→ TASK DETAILS
Repeat each record word for word.

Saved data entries
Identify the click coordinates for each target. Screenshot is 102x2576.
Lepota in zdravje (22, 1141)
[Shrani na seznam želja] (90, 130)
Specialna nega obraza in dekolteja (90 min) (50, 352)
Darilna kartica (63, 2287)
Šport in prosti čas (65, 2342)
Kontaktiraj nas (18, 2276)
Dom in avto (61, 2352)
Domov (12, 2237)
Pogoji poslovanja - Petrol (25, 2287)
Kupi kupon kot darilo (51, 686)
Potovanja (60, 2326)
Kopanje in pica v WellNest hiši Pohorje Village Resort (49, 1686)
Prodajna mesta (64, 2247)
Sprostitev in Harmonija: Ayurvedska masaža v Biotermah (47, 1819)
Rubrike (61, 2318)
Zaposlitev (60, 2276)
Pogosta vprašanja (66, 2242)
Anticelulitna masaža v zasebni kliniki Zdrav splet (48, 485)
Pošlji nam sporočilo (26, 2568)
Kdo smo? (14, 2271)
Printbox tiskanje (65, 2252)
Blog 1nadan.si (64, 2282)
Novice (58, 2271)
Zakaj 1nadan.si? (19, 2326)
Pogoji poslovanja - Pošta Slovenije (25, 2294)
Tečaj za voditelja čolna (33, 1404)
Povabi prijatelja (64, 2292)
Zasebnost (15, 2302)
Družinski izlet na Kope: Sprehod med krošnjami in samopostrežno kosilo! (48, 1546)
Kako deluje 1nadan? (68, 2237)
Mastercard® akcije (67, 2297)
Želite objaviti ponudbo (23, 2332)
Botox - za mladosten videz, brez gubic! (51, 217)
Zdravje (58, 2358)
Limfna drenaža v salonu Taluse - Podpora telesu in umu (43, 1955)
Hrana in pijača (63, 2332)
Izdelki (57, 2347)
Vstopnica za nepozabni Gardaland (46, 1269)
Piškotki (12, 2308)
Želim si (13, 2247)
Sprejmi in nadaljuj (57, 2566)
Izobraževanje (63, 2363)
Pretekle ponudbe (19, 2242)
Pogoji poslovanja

→ WRITTEN RESPONSE
Identify the click coordinates for each target. Screenshot is 102x2576.
Lepota in zdravje (22, 1141)
[Shrani na seznam želja] (90, 130)
Specialna nega obraza in dekolteja (90 min) (50, 352)
Darilna kartica (63, 2287)
Šport in prosti čas (65, 2342)
Kontaktiraj nas (18, 2276)
Dom in avto (61, 2352)
Domov (12, 2237)
Pogoji poslovanja - Petrol (25, 2287)
Kupi kupon kot darilo (51, 686)
Potovanja (60, 2326)
Kopanje in pica v WellNest hiši Pohorje Village Resort (49, 1686)
Prodajna mesta (64, 2247)
Sprostitev in Harmonija: Ayurvedska masaža v Biotermah (47, 1819)
Rubrike (61, 2318)
Zaposlitev (60, 2276)
Pogosta vprašanja (66, 2242)
Anticelulitna masaža v zasebni kliniki Zdrav splet (48, 485)
Pošlji nam sporočilo (26, 2568)
Kdo smo? (14, 2271)
Printbox tiskanje (65, 2252)
Blog 1nadan.si (64, 2282)
Novice (58, 2271)
Zakaj 1nadan.si? (19, 2326)
Pogoji poslovanja - Pošta Slovenije (25, 2294)
Tečaj za voditelja čolna (33, 1404)
Povabi prijatelja (64, 2292)
Zasebnost (15, 2302)
Družinski izlet na Kope: Sprehod med krošnjami in samopostrežno kosilo! (48, 1546)
Kako deluje 1nadan? (68, 2237)
Mastercard® akcije (67, 2297)
Želite objaviti ponudbo (23, 2332)
Botox - za mladosten videz, brez gubic! (51, 217)
Zdravje (58, 2358)
Limfna drenaža v salonu Taluse - Podpora telesu in umu (43, 1955)
Hrana in pijača (63, 2332)
Izdelki (57, 2347)
Vstopnica za nepozabni Gardaland (46, 1269)
Piškotki (12, 2308)
Želim si (13, 2247)
Sprejmi in nadaljuj (57, 2566)
Izobraževanje (63, 2363)
Pretekle ponudbe (19, 2242)
Pogoji poslovanja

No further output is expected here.